(Records excerpted from a collection)
• • •
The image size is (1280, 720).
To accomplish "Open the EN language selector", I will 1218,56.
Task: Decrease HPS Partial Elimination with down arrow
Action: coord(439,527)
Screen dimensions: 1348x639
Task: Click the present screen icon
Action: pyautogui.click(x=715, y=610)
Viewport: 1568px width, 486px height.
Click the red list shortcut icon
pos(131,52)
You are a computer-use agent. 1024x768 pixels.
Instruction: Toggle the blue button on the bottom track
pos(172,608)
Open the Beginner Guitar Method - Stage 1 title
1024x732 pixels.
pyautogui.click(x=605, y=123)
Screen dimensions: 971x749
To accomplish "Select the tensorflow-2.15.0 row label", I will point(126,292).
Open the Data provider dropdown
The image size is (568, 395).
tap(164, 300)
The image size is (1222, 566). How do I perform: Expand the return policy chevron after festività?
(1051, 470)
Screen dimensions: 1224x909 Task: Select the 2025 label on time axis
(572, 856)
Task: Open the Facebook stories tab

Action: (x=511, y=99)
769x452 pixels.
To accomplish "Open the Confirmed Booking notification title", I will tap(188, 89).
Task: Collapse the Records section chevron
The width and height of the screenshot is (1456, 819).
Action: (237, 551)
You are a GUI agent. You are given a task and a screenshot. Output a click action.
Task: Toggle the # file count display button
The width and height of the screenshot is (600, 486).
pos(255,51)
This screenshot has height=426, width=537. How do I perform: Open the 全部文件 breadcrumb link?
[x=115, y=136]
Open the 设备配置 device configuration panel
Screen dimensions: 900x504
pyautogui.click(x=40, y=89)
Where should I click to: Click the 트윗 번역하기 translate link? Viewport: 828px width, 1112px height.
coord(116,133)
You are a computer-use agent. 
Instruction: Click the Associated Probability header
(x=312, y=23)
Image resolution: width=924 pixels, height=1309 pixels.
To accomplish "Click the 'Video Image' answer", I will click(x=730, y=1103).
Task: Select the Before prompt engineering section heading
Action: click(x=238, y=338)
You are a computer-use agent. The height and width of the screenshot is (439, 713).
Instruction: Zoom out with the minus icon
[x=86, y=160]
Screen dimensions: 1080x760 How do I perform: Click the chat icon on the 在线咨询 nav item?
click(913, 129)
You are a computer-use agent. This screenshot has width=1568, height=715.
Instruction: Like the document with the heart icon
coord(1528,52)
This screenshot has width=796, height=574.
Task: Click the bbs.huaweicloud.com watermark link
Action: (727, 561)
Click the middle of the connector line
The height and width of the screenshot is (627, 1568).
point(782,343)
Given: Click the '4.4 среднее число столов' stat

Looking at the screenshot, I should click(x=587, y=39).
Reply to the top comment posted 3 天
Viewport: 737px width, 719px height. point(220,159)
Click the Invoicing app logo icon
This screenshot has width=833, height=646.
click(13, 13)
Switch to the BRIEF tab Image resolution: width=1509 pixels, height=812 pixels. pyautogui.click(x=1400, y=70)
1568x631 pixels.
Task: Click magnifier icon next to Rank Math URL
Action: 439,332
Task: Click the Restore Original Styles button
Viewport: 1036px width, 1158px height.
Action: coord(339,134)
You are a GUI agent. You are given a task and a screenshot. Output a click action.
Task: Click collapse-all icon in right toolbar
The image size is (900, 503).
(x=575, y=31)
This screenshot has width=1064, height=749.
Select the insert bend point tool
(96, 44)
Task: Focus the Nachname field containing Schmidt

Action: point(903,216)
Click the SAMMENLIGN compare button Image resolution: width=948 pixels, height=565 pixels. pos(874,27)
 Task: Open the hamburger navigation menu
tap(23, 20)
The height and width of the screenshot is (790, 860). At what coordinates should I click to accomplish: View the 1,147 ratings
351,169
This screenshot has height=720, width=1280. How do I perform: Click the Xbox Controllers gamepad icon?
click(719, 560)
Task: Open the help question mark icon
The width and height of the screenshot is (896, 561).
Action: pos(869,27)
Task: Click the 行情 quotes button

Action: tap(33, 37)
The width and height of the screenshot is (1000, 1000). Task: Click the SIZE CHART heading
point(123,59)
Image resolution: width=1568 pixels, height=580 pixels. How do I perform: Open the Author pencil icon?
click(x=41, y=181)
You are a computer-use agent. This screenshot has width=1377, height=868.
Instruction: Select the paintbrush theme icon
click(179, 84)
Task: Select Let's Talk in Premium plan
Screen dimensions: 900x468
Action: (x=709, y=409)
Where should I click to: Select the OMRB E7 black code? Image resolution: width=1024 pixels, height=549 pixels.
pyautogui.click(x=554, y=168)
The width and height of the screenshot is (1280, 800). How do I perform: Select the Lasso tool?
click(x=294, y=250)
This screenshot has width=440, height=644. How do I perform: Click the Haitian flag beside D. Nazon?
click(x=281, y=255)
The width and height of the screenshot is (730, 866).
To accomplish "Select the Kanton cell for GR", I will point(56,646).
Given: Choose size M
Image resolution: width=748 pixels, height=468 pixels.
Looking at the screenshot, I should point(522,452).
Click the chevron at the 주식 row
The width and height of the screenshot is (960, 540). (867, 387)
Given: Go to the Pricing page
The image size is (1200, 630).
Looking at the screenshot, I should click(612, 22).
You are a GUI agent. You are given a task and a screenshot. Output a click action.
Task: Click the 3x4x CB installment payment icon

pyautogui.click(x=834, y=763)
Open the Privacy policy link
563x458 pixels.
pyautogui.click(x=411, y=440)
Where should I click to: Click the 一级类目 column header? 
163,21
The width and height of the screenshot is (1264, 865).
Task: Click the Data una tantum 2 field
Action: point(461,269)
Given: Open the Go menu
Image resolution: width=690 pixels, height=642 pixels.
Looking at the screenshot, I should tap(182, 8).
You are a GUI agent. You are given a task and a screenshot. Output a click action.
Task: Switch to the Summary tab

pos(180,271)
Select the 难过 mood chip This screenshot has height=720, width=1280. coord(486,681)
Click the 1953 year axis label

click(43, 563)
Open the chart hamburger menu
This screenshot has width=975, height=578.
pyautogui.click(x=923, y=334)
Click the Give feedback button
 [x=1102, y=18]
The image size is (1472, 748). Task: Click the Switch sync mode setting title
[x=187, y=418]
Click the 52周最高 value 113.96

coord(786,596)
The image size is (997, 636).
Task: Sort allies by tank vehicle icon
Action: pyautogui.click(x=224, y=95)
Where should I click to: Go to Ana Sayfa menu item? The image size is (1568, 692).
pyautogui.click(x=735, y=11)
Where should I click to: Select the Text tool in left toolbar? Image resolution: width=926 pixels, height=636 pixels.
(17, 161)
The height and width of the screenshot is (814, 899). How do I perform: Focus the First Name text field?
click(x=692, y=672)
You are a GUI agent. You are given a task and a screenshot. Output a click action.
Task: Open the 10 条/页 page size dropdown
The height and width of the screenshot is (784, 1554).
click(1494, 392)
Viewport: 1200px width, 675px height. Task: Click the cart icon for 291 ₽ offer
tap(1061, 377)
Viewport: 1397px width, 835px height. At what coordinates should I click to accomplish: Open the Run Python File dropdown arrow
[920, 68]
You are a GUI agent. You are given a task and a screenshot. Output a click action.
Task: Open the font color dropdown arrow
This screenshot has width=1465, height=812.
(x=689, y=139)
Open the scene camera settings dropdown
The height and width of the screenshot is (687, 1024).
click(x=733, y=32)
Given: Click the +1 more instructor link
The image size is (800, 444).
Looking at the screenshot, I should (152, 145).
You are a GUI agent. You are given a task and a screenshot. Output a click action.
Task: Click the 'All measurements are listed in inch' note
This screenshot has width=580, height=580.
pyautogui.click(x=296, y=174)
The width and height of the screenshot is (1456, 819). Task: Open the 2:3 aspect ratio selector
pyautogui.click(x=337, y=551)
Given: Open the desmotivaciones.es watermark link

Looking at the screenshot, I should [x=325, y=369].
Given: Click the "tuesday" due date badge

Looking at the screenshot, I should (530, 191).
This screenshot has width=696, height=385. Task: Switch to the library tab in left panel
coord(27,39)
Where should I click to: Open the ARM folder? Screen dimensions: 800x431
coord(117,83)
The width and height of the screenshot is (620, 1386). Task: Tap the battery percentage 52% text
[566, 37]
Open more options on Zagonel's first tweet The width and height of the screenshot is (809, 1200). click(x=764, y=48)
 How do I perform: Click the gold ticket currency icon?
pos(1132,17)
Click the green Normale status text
• • •
What you will do: The answer must be a single number: how many lines above contain the word "page".

Task result: 2